Das Umweltmanagementsystem der Hochschule Weihenstephan-Triesdorf soll noch in diesem Jahr nach EMAS (Eco-Management und Audit Scheme) zertifiziert werden. Zentraler Bestandteil ist die internationale Umweltmanagementnorm DIN EN ISO 14001 – die weltweit anerkannte Vorgabe dessen, was ein Umweltmanagement in Unternehmen und Organisationen beinhalten und leisten soll. Mit dieser Zertifizierung im Herbst 2013 ist die Hochschule dann berechtigt, das EMAS-Logo als international bekannte Auszeichnung für freiwilliges, systematisches Umweltmanagement zu führen.
Zum Hintergrund
In den Zielvereinbarungen mit dem Bayerischen Staatsministerium für Wissenschaft, Forschung und Kunst hat sich die HSWT verpflichtet, sich zu einer „ökologisch nachhaltigen und Ressourcen schonenden Hochschule als Pilotmodell“ zu entwickeln. Mit der Einführung des Umweltmanagementsystems wird dieser Verpflichtung nachgekommen. Im Herbst vergangenen Jahres wurde je ein Projektteam für Weihenstephan und Triesdorf gebildet: Vertreter aller Organisationseinheiten, externe Berater der Firma WUQM, Lisa Schröder (Weihenstephan) und Peter Burger (Triesdorf), die eigens für das Projekt eingestellt wurden, sowie die Studierenden des Arbeitskreises „Grünere Hochschule“ engagieren sich, um die tatsächlichen Umweltleistungen der HSWT nachhaltig zu verbessern.

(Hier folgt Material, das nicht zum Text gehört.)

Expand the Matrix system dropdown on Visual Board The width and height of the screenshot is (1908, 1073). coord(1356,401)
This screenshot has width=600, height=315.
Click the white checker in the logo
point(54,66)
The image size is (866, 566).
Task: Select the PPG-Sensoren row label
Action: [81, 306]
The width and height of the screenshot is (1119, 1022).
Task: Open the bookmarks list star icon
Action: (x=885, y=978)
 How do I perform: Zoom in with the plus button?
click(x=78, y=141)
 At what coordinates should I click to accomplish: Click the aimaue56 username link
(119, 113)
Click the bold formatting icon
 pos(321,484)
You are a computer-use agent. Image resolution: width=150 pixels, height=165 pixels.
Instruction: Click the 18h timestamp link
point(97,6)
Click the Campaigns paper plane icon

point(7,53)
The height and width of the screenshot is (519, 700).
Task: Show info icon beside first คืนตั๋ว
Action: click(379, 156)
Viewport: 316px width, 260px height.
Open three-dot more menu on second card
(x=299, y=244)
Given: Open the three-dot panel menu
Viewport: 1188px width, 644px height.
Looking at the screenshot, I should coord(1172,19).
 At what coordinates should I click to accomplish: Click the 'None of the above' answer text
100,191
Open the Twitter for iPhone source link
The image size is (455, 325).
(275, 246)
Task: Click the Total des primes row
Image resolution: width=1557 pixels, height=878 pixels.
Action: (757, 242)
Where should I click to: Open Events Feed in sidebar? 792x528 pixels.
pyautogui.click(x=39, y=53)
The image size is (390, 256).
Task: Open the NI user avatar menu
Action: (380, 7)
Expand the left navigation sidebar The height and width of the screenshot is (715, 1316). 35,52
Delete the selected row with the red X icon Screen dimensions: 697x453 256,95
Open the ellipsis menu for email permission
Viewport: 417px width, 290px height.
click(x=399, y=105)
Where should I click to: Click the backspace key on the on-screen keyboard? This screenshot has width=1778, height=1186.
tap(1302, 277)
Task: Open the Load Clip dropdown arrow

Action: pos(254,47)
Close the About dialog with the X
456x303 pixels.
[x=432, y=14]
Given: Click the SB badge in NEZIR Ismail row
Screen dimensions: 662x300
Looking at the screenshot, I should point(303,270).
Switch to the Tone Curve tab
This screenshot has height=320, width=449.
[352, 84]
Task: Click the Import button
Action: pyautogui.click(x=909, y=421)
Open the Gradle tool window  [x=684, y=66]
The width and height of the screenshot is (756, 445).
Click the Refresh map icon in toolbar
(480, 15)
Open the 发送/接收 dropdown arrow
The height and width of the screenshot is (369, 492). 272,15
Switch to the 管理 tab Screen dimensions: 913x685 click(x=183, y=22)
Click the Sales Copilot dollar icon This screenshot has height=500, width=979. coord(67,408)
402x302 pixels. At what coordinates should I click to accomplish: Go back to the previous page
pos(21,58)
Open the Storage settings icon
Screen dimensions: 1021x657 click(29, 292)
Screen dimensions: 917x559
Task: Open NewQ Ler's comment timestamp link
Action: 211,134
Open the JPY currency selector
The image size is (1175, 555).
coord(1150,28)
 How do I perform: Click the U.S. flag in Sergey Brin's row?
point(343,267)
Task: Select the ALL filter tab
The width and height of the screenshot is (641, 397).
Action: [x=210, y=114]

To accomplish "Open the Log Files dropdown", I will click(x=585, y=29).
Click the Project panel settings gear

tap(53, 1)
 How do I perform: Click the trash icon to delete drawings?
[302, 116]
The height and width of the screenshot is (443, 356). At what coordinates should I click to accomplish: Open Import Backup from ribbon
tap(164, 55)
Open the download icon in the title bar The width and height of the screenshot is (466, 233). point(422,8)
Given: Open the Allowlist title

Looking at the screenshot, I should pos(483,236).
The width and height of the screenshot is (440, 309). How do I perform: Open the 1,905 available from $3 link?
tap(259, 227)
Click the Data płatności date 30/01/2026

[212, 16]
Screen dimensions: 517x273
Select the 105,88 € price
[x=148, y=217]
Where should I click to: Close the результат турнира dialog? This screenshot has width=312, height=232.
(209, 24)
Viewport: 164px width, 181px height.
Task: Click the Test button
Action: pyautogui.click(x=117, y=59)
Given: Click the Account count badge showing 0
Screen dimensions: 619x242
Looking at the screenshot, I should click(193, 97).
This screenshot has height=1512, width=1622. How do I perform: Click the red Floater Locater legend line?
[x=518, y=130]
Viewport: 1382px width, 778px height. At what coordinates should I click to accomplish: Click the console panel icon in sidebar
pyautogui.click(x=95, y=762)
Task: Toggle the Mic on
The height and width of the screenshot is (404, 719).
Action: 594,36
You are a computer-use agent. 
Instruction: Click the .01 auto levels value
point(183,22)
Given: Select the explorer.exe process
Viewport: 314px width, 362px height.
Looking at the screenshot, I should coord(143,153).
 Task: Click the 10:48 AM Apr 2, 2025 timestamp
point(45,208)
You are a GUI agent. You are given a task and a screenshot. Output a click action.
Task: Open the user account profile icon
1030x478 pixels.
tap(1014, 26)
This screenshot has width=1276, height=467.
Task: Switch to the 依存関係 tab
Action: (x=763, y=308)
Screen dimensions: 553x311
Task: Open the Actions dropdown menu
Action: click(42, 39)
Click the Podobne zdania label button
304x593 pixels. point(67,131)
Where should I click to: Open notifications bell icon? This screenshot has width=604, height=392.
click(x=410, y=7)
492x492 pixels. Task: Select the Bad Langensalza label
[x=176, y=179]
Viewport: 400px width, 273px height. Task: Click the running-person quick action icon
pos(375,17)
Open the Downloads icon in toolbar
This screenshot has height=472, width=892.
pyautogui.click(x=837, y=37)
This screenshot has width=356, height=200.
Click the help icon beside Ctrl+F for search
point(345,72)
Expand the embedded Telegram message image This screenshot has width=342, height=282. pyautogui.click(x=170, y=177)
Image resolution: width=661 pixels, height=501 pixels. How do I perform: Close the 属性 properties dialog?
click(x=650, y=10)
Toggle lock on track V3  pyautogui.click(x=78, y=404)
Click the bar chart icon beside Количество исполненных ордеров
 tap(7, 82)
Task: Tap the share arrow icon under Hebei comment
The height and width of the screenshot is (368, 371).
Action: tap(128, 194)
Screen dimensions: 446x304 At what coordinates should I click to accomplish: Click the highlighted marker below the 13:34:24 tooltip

Umweltleitlinien verabschiedet
Bereits am 13. Juni 2013 hat die Hochschule Weihenstephan-Triesdorf eigene Umweltleitlinien verabschiedet: Darin verpflichtet sich die Hochschule, sparsam mit Ressourcen umzugehen, umweltfreundliche Techniken zu verwenden und so die Energieeffizient zu steigern, und alle Hochschulangehörigen aktiv einzubeziehen.
Strom aus erneuerbaren Energien
Ab 2014 wird die Hochschule Weihenstephan-Triesdorf ausschließlich mit Strom aus regenerativen Quellen versorgt. Hintergrund ist die zentrale Ausschreibung der Obersten Baubehörde, die aufgrund eines Ministerratsbeschlusses zum ersten Mal ausdrücklich grünen Strom fordert. Danach wird in einem zweijährigen Rhythmus europaweit ausgeschrieben, um regelmäßig das beste Angebot für Strom aus erneuerbaren Energiequellen zu erhalten.
Vergabekriterium Umweltschutz bei Gebäudereinigung
Bei der Ausschreibung der Gebäudereinigung in Weihenstephan wurde der Umweltschutz als eines von fünf Kriterien berücksichtigt. So wurde beispielsweise darauf geachtet, welche Reinigungsprodukte zum Einsatz kommen, wie Müll getrennt beziehungsweise entsorgt wird und ob der Dienstleister ein Umweltzertifikat besitzt. Bereits in der Vergangenheit wurden für die Entsorgung und das Recycling Firmen beauftragt, die für ihre Umwelt- und Nachhaltigkeitsleistungen zertifiziert sind (ISO 14001 oder Teilnahme Umweltpakt Bayern). Auch das neue Reinigungsunternehmen, das seit dem 1. März 2013 in Weihenstephan tätig ist, ist seit mehreren Jahren nach ISO 14001 zertifiziert und Mitglied im Umweltpakt Bayern. Dadurch wird gewährleistet, dass sämtliche Arbeitsabläufe hinsichtlich Umweltschutz und Effizienz kontinuierlich verbessert werden.